Stored records
- Opening Delimiter -

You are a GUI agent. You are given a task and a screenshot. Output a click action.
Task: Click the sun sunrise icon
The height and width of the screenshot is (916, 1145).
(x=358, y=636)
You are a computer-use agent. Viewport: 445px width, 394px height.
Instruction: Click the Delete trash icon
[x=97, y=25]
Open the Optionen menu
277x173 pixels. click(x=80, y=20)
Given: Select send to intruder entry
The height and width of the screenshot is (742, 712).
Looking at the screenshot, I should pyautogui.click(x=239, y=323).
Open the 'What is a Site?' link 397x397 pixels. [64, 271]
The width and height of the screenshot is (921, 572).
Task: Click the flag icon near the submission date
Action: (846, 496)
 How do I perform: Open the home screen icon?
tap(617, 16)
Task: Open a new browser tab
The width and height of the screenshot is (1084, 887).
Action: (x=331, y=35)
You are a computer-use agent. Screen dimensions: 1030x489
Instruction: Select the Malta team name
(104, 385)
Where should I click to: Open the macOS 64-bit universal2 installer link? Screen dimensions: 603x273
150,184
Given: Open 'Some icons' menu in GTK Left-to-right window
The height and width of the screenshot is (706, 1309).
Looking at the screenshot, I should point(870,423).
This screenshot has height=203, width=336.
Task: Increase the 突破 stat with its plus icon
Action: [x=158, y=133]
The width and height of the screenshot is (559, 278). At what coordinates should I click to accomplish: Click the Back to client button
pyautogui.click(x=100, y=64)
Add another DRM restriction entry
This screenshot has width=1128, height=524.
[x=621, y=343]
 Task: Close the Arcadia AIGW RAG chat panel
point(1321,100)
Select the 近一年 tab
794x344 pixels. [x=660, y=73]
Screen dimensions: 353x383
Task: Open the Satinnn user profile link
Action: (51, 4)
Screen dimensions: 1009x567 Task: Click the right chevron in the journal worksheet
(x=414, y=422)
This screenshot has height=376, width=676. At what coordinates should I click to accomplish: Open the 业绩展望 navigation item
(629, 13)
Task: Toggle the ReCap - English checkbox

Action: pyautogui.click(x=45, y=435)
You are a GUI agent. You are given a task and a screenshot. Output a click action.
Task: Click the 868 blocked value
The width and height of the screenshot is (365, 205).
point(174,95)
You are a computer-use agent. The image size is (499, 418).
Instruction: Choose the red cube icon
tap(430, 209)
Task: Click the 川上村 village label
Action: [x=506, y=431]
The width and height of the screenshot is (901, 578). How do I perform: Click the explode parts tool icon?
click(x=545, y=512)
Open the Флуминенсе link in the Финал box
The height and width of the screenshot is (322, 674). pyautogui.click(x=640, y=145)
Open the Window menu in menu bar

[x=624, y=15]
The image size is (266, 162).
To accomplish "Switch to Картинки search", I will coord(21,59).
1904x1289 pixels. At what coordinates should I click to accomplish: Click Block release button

- Closing Delimiter -

Each line of the entries above that contains "image" is to be copied.

*Answer for this exercise*:
You are a computer-use agent. The image size is (499, 418).
The image size is (266, 162).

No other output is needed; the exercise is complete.